2025-08-13

Yams

YAMS (Yet Another Memory System) started as a practical need: I wanted a dead-simple way to store and retrieve files, snippets, and research for LLM-driven workflows — without losing context between sessions. What I use daily is now ready to share.

Note: YAMS is v0.3.x - experimental software under active development, not yet production-ready.

Why YAMS?

Persistent memory for LLMs and tools
Content-addressed storage (SHA-256) with block-level deduplication (Rabin)
Compression (zstd/LZMA), crash safety (WAL)
Fast search: SQLite FTS5 and semantic vector search
Simple CLI and TUI; MCP server for Claude/Desktop and other MCP clients

Quick install

Docker:

docker run --rm -it ghcr.io/trvon/yams:latest --version

Or download native binary:

# Example for macOS ARM64 (see releases for other platforms)
curl -L https://github.com/trvon/yams/releases/latest/download/yams-macos-arm64.zip -o yams.zip
unzip yams.zip && sudo mv yams /usr/local/bin/

Five-minute tour

Initialize storage and add content from stdin:

yams init --non-interactive
echo "Important: vector search todo" | yams add - --tags notes,todo

Search and retrieve with clean outputs for scripting:

yams search "vector search" --limit 5 --json | jq .
yams list --format minimal | head -1 | xargs yams get

Batch operations with standard tools:

yams list --format minimal | tail -5 | while read h; do yams get "$h"; done

What’s under the hood

Content-Addressed Storage with SHA-256

The core storage layer implements immutable content addressing where every piece of data is identified by its SHA-256 hash. Here’s how the storage result tracking works:

// From include/yams/api/content_store.h
struct StoreResult {
    std::string contentHash;               // SHA-256 hash of the content
    uint64_t bytesStored = 0;             // Total bytes stored
    uint64_t bytesDeduped = 0;            // Bytes saved by deduplication
    std::chrono::milliseconds duration{0}; // Operation duration

    // Calculate deduplication ratio
    [[nodiscard]] double dedupRatio() const noexcept {
        return bytesStored > 0 ?
            static_cast<double>(bytesDeduped) / bytesStored : 0.0;
    }
};

This approach guarantees content integrity and enables automatic deduplication—identical content gets the same hash, stored only once.

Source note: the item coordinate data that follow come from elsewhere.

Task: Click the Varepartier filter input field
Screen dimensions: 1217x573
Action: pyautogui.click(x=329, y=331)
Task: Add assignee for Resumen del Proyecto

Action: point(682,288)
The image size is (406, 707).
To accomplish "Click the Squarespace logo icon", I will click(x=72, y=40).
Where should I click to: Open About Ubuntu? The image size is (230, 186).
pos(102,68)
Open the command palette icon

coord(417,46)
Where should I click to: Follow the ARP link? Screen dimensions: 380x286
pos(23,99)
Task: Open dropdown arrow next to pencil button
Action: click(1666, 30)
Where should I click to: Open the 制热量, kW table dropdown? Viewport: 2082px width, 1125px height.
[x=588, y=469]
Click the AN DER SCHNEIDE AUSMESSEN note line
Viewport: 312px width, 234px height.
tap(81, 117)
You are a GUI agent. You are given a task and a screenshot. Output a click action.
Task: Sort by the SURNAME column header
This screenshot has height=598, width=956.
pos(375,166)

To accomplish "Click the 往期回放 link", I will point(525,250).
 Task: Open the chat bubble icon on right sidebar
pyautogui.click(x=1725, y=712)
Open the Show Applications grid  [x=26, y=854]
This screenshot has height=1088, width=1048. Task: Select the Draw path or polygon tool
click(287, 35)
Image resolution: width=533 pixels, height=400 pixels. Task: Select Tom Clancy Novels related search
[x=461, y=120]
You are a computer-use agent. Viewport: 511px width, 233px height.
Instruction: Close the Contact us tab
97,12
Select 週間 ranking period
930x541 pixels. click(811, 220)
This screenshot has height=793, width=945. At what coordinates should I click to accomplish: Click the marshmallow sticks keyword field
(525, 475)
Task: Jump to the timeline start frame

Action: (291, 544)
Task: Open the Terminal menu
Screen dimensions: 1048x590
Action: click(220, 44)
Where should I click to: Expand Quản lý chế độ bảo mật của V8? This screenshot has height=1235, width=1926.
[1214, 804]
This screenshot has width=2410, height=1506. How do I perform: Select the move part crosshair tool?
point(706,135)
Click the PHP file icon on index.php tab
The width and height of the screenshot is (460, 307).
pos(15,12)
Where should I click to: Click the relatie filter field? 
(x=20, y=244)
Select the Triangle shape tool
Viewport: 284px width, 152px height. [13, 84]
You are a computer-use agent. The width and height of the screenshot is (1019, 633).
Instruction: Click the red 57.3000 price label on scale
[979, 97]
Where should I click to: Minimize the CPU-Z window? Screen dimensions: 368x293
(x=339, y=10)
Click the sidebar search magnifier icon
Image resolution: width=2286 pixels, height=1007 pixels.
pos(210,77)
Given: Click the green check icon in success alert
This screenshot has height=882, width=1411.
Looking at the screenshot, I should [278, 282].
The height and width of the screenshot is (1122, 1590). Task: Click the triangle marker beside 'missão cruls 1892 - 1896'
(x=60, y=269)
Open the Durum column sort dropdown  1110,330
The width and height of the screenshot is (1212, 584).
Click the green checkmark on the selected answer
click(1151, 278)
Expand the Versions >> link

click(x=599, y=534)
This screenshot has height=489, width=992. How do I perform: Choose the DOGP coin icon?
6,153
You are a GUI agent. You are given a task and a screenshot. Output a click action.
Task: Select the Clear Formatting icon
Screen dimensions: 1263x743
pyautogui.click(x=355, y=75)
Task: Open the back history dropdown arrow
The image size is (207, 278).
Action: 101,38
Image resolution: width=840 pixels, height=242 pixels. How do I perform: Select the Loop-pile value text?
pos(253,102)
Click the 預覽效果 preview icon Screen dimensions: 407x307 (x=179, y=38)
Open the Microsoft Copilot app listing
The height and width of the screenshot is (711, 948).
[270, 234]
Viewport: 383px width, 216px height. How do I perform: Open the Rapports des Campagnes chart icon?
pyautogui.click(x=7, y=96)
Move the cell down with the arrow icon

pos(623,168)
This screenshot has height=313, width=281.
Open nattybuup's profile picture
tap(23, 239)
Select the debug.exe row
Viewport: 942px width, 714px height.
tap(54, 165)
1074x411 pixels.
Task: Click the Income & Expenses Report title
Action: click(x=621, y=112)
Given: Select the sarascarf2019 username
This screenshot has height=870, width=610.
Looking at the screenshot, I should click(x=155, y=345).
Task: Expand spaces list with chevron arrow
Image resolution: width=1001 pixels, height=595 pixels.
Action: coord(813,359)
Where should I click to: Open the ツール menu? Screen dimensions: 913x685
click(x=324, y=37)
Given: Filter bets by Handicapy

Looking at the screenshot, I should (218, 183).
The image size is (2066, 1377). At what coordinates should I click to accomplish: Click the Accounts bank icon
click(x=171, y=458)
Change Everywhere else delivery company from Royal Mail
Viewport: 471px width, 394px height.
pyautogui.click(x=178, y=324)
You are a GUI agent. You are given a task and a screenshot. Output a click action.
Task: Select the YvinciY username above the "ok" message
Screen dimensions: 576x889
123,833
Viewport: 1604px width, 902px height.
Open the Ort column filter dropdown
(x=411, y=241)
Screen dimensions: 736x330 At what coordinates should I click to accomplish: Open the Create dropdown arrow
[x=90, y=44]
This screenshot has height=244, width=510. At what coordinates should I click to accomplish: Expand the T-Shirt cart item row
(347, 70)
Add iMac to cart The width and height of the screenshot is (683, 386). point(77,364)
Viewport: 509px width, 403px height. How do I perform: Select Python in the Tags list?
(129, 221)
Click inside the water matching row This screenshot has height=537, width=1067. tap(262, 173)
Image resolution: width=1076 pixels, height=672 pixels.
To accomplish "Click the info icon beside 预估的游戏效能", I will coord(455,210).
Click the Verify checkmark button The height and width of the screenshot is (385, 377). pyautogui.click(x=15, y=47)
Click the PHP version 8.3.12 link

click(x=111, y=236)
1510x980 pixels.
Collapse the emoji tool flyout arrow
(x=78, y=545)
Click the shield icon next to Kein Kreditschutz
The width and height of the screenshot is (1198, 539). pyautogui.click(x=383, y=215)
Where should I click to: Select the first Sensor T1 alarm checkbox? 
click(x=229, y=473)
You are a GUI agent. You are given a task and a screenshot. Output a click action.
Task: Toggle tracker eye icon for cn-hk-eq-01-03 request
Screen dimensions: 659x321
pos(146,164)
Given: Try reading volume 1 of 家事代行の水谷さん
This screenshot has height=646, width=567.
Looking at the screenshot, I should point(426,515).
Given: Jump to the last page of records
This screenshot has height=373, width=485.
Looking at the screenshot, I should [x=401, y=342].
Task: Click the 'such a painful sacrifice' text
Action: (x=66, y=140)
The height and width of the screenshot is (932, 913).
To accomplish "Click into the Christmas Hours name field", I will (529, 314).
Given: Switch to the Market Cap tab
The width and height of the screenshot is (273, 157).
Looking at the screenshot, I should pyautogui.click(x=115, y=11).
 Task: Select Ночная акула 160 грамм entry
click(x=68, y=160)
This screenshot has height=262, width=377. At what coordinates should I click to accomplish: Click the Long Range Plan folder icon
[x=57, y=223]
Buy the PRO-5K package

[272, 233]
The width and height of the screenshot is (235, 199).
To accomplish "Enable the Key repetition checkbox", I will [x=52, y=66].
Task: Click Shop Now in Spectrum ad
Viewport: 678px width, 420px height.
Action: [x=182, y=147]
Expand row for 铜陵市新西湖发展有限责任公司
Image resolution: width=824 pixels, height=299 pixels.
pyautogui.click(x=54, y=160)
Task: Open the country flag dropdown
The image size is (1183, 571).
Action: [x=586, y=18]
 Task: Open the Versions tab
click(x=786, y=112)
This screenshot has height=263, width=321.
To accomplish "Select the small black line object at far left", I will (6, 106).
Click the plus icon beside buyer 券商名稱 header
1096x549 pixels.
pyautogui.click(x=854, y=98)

Rabin Fingerprinting for Block-Level Deduplication

Beyond document-level deduplication, YAMS uses Rabin fingerprinting to identify common subsequences across different documents. The implementation delivers ~187 MB/s chunking throughput (benchmarked on 1MB files), achieving 30-40% deduplication on typical development datasets while enabling real-time chunking at gigabit ingestion speeds.

// From src/chunking/rabin_chunker.cpp
static constexpr uint64_t POLYNOMIAL = 0xbfe6b8a5bf378d83ULL;
static constexpr size_t MIN_CHUNK_SIZE = 2048;    // 2KB minimum
static constexpr size_t AVG_CHUNK_SIZE = 8192;    // 8KB average
static constexpr size_t MAX_CHUNK_SIZE = 65536;   // 64KB maximum

The chunker creates stable boundaries across document revisions, ensuring that small edits don’t invalidate large portions of stored chunks. This is particularly effective for academic papers, code repositories, and documentation that evolves over time.

Vector Search Architecture

The semantic search system uses a modular pipeline that processes text into vector embeddings:

┌─────────────────────────────────────────────────────────────┐
│                     Application Layer                         │
├─────────────────────────────────────────────────────────────┤
│                    Semantic Search API                        │
├────────────┬────────────┬────────────┬────────────┬─────────┤
│  Document  │ Embedding  │   Vector   │   Model    │ Hybrid  │
│  Chunker   │ Generator  │  Database  │  Registry  │ Search  │
├────────────┴────────────┴────────────┴────────────┴─────────┤
│                    Vector Index Manager                       │
├───────────────────────────────────────────────────────────────┤
│               Storage Layer (LanceDB/Arrow)                   │
└───────────────────────────────────────────────────────────────┘

The hybrid search engine balances full-text and semantic results:

// From include/yams/search/hybrid_search_engine.h
struct HybridSearchConfig {
    // Weight distribution (should sum to 1.0)
    float vector_weight = 0.6f;      // Semantic similarity
    float keyword_weight = 0.35f;    // Keyword/FTS5 matches  
    float kg_entity_weight = 0.03f;  // Knowledge graph entities
    float structural_weight = 0.02f; // Graph structure score
    
    // Search parameters
    size_t vector_top_k = 50;        // Number of vector results
    size_t keyword_top_k = 50;       // Number of keyword results
};

Compression and Storage Efficiency

The system employs zstd for fast compression (achieving up to 20 GB/s throughput for 1MB blocks at level 1) and LZMA for archival paths where maximum compression ratio matters. Level 3 provides the optimal balance at 13.5 GB/s with excellent compression ratios. Combined with block-level deduplication, this creates a storage pipeline optimized for both speed and efficiency.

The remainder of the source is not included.